That was one of my first questions to my mother and whoever else was in my room. She remembers it even now.
As I regained awareness, faint memories rose to the surface like bubbles from the depths of my mind. I tried to retrace my path mentally but could not.
As I would find out, I had been in a car accident, a head-on collision, at the bend on Roadstown Road. Moments later, at least three passers-by happened upon the scene — a nurse, a county worker and a farmer. The farmer, a man named Dean Roork, had been driving toward the intersection on Greenwich Road, to my right. He was the first to reach the car. Someone called 911 from a phone booth at the intersection.
The collision had such an incredible amount of force that it jolted the Monte Carlo backward, perhaps some 75 to 100 feet, from the point of impact, sending the car into a telephone pole and guy wire. That second impact was hard enough to dent the trunk and the metal sheath around the guy wire. (The wire still has the dent, my mother says.)
Most of the bones around my left eye were broken, and it was uncertain whether my eye was damaged. My right ankle was severely sprained, though not broken.
I had been hit by two teenage brothers, Christopher and Dustin Opperman, who were speeding in a Geo Metro on their way to a public high school in the area. As they went around the curve, the most notorious one in the area, they lost control of their car. I asked about them; they were fine.
I had lost a lot of blood. At the hospital I received two units via transfusion.
This was too much for me to process. How could this happen?
I also began to notice the commotion coming from the bed to my left. It was, as I found out, a teenage boy who’d been in a dirt bike accident. I do not remember how long he had been in the hospital. I do not even remember his name. Sometimes he would scream out in pain; at others, he would demand painkillers. He became addicted to them, and as he was denied the drugs, he would yell out even more.

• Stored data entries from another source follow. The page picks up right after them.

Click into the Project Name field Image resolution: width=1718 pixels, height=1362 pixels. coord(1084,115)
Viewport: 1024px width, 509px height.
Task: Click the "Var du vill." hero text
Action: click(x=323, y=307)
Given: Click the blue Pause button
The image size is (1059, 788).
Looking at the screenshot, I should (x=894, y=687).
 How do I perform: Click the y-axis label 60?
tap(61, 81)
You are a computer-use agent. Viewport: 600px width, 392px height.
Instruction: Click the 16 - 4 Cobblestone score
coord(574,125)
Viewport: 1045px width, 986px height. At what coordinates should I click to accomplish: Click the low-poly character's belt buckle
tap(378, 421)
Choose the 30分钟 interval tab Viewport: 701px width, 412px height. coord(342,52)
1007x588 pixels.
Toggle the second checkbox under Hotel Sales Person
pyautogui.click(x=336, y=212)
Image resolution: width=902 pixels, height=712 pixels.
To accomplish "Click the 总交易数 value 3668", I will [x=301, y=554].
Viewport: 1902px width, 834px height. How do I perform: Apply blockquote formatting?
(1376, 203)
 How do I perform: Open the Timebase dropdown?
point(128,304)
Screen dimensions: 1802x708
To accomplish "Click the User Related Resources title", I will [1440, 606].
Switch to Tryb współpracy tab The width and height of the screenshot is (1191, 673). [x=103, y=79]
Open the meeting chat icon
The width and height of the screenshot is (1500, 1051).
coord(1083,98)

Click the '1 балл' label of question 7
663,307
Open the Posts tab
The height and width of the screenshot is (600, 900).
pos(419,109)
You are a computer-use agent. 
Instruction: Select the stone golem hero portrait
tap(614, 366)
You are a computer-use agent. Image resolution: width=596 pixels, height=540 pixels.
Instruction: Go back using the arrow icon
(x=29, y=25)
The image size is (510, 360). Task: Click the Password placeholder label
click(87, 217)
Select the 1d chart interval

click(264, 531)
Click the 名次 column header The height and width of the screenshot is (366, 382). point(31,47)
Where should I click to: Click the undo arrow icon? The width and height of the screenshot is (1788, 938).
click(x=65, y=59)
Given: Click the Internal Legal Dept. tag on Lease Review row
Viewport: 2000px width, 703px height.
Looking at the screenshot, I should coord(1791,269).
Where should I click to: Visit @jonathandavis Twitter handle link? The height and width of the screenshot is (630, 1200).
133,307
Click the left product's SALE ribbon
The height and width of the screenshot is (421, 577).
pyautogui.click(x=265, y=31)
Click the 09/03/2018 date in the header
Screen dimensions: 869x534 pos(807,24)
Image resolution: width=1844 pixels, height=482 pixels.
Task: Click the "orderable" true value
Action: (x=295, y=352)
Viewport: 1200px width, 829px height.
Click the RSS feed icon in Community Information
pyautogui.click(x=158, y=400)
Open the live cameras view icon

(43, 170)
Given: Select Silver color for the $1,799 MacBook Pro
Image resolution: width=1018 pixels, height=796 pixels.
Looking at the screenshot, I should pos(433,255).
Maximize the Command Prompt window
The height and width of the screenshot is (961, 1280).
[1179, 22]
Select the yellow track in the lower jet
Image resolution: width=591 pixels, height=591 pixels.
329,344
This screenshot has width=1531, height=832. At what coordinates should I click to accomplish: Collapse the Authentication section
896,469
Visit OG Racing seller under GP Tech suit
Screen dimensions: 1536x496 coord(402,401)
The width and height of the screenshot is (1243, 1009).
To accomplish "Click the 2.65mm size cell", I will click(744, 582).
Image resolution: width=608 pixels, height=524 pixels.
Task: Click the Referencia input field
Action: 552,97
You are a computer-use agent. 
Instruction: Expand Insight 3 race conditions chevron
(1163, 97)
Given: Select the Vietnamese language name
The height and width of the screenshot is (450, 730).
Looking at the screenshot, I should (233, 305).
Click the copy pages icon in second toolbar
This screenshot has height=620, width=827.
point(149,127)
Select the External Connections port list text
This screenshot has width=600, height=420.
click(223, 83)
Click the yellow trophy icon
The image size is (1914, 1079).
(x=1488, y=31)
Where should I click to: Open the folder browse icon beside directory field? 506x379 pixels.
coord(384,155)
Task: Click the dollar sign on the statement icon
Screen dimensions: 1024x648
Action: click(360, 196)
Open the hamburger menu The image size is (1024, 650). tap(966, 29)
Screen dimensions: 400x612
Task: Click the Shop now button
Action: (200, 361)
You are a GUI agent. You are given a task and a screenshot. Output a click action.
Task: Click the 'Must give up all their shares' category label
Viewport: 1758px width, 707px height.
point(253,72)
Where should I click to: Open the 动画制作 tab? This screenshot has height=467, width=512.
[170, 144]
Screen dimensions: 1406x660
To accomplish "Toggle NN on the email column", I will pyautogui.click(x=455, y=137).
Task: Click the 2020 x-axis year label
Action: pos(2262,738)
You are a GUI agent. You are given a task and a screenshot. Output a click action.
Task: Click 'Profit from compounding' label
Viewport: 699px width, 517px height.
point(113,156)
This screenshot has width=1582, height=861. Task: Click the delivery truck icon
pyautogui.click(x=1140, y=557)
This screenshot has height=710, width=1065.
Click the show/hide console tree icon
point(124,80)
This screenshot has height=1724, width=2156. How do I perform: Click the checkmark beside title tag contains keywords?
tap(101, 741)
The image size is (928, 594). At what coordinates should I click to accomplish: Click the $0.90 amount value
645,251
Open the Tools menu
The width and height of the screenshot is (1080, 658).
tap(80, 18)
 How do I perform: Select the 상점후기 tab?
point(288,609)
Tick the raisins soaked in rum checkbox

Enduring his yelling was difficult, especially given that I’d had a severe concussion and couldn’t handle loud noise. His cries did, however, strengthen my resolve that I would not ask for painkillers. I was hurting, but I was determined to tough my way through it. I searched in my mind for a place where the pain could not reach me.
As a sleep-deprived teenager, I’d never imagined that I would get tired of lying in a bed. But being hospitalized showed me that a bed can be a terribly confining place. I longed to do something as simple as standing up and walking around. But even if I’d been allowed to get up from the bed, I didn’t have the energy to do it. My equilibrium was out of whack, my strength and stamina gone.
Perhaps a day or two after I regained consciousness, the nurse told me I was allowed to get up out of bed. Not only was I allowed, but I should. So I decided I would use the bathroom. Mustering all my strength, I slid to the edge of the bed and rose slowly. My legs wobbled. I nearly fell over but stayed upright. I shuffled toward the door.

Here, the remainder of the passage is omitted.